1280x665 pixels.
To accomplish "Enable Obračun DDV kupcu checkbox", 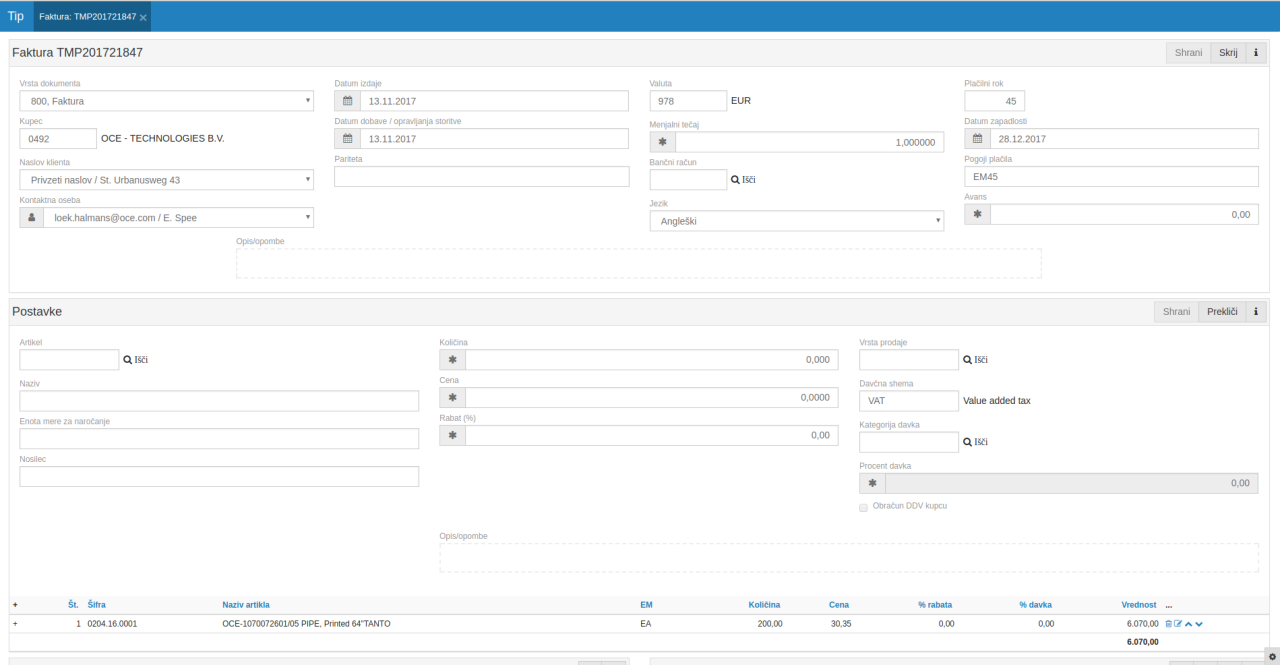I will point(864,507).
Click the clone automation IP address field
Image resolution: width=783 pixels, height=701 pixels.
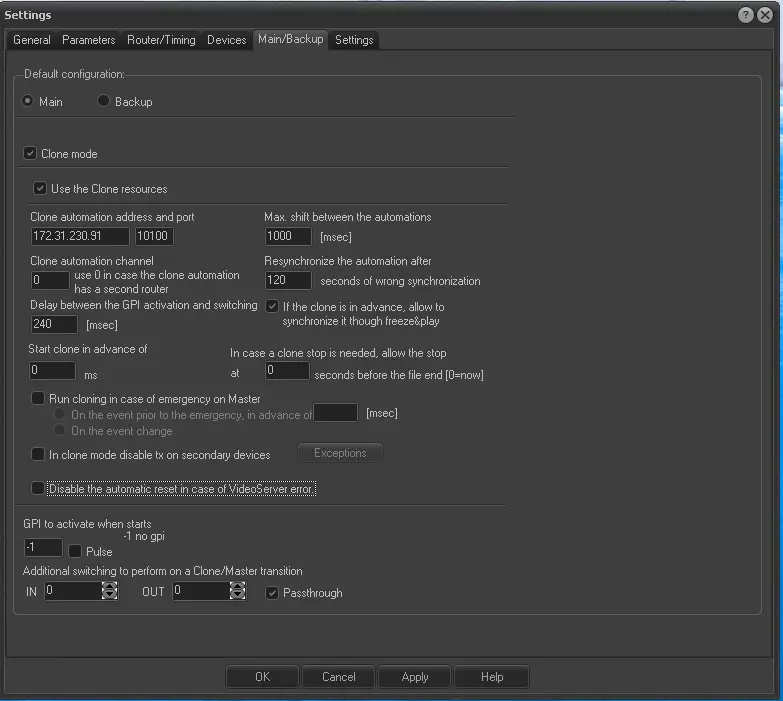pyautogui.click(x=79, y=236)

-- Task statement --
Where the line with "Image resolution: width=783" appears, begin there and transcribe exactly through the last line of the data, leaving all pictures aside.

-- Answer --
Image resolution: width=783 pixels, height=701 pixels.
pyautogui.click(x=79, y=236)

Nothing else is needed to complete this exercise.